• TASK REQUIREMENTS: Set down again exactly the lines of the listing below that fall between the line holding "Click the Sprite Editor button" and the line holding "Given: Tap the", inclusive.

• EXTRACTED RECORDS:
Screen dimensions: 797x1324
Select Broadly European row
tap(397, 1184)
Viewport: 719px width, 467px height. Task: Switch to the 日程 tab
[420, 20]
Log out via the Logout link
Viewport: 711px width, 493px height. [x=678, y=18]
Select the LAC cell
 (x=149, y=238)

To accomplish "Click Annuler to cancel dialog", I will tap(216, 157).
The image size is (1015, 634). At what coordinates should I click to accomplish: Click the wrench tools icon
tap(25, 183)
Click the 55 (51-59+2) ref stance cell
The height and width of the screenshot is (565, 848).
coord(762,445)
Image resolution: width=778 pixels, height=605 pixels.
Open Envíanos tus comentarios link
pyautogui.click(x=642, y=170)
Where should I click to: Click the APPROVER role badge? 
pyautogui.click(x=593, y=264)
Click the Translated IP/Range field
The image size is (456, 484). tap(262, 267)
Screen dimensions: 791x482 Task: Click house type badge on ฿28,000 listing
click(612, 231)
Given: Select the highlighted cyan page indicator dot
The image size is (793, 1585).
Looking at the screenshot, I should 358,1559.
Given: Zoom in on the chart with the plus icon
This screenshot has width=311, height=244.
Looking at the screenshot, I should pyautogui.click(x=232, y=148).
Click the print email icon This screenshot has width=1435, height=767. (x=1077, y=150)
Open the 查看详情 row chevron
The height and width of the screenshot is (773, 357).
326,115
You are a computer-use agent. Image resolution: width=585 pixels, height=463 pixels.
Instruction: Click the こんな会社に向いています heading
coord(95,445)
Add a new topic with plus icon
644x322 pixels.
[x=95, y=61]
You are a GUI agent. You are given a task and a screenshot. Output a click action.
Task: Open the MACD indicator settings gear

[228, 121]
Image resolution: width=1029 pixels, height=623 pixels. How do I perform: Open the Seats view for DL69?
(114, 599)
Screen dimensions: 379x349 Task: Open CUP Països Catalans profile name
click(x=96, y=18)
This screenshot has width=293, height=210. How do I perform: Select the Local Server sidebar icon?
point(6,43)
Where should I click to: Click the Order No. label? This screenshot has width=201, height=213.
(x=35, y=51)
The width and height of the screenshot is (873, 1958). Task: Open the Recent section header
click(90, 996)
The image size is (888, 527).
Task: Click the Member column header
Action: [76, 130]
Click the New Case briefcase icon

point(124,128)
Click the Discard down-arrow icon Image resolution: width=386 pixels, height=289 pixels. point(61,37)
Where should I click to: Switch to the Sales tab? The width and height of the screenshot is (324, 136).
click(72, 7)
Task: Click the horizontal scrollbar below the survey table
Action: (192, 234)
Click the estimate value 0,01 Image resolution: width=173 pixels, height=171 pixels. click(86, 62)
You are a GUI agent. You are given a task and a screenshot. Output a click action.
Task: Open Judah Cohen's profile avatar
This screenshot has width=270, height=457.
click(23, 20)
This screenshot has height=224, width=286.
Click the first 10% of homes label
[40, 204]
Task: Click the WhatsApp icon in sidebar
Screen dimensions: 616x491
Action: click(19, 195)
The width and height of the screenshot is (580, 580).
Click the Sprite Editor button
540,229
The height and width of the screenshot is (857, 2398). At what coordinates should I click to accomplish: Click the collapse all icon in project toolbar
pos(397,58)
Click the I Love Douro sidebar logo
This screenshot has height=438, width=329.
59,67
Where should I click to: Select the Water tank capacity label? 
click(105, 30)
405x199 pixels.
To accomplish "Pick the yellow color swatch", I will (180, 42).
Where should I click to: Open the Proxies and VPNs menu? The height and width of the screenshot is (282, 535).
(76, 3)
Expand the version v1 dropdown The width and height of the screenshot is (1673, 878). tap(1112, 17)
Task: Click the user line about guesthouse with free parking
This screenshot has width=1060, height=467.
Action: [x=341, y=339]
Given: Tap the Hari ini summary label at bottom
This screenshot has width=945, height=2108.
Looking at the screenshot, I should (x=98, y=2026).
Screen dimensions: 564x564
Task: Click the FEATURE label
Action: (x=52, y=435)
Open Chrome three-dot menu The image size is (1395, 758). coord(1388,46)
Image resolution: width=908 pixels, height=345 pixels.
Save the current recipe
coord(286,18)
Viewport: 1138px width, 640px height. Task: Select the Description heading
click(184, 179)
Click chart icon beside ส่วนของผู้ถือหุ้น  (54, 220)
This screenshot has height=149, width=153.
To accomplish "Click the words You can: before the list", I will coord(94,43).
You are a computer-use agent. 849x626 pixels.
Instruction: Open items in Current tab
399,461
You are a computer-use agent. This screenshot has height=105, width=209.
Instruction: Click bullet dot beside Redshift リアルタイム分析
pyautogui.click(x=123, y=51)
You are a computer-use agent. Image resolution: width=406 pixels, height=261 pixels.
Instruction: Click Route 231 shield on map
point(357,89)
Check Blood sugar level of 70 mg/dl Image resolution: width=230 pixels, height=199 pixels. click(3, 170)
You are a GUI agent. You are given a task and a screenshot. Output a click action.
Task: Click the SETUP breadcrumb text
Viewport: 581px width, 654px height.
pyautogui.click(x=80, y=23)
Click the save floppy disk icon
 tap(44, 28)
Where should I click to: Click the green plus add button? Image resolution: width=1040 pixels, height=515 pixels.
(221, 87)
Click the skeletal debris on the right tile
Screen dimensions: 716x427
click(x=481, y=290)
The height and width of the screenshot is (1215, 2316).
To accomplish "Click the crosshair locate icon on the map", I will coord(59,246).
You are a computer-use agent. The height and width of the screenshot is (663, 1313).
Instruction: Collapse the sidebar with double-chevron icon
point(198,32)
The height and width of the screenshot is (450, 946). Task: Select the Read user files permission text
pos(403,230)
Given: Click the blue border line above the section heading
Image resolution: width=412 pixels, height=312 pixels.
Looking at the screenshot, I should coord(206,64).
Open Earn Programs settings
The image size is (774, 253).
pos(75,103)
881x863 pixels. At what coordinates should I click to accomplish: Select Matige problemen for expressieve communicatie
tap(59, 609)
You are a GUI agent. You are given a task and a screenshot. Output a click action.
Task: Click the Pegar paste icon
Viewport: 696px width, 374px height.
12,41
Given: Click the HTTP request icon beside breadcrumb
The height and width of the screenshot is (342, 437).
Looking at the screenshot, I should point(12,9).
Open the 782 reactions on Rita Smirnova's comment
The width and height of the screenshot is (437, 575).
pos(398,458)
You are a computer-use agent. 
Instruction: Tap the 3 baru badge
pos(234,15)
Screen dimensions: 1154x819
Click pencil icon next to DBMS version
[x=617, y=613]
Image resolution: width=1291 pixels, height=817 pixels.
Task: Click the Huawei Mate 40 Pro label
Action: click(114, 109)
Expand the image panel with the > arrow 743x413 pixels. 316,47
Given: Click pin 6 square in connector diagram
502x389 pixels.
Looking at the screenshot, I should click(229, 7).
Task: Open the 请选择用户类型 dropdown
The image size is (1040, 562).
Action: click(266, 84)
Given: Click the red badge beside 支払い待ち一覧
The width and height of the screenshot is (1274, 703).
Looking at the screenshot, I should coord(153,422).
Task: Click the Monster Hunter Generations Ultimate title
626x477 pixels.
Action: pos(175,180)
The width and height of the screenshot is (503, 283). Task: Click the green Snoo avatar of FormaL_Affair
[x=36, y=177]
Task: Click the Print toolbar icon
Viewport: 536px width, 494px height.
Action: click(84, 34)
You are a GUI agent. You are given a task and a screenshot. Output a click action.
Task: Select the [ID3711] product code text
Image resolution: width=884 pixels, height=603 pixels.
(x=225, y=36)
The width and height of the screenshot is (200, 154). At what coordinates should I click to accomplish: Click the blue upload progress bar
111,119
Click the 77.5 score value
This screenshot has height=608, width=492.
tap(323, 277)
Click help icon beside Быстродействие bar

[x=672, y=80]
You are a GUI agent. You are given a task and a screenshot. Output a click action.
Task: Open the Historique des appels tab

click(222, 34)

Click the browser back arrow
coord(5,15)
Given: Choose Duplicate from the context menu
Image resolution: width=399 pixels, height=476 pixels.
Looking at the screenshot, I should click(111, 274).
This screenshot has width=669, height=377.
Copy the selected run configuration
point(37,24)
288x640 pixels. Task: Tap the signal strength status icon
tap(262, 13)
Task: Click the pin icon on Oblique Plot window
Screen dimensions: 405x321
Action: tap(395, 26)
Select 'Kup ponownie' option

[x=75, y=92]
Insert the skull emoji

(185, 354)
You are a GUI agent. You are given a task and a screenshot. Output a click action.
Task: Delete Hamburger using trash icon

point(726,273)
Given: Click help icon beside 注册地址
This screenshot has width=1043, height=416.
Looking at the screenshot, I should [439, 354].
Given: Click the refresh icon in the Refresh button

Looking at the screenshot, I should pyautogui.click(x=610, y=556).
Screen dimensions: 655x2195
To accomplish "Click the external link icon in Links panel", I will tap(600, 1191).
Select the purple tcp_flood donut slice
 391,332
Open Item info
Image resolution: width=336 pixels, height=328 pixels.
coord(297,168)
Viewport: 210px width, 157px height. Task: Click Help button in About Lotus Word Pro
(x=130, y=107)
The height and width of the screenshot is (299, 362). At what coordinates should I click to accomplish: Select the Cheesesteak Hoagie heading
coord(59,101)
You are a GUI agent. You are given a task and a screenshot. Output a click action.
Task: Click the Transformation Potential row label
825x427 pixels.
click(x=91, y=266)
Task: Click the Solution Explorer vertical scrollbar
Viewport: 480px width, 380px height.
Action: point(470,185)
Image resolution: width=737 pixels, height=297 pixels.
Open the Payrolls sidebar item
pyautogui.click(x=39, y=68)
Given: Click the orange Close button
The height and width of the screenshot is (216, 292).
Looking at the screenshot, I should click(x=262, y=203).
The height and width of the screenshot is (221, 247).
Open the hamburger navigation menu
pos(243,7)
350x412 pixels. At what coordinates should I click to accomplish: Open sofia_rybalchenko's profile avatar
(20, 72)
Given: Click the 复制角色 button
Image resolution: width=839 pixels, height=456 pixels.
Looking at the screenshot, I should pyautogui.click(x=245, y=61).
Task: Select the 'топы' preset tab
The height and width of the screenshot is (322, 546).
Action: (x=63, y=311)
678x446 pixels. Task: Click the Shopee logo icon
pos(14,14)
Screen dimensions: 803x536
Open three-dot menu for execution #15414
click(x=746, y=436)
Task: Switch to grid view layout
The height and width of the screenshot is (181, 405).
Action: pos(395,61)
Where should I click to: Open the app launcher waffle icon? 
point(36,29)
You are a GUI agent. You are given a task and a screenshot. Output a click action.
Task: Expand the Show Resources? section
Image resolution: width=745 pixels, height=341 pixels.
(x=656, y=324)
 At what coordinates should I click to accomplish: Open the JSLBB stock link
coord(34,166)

• REPLY TO THE TASK:
Click the Sprite Editor button
540,229
The height and width of the screenshot is (857, 2398). At what coordinates should I click to accomplish: Click the collapse all icon in project toolbar
pos(397,58)
Click the I Love Douro sidebar logo
This screenshot has height=438, width=329.
59,67
Where should I click to: Select the Water tank capacity label? 
click(105, 30)
405x199 pixels.
To accomplish "Pick the yellow color swatch", I will (180, 42).
Where should I click to: Open the Proxies and VPNs menu? The height and width of the screenshot is (282, 535).
(76, 3)
Expand the version v1 dropdown The width and height of the screenshot is (1673, 878). tap(1112, 17)
Task: Click the user line about guesthouse with free parking
This screenshot has width=1060, height=467.
Action: [x=341, y=339]
Given: Tap the Hari ini summary label at bottom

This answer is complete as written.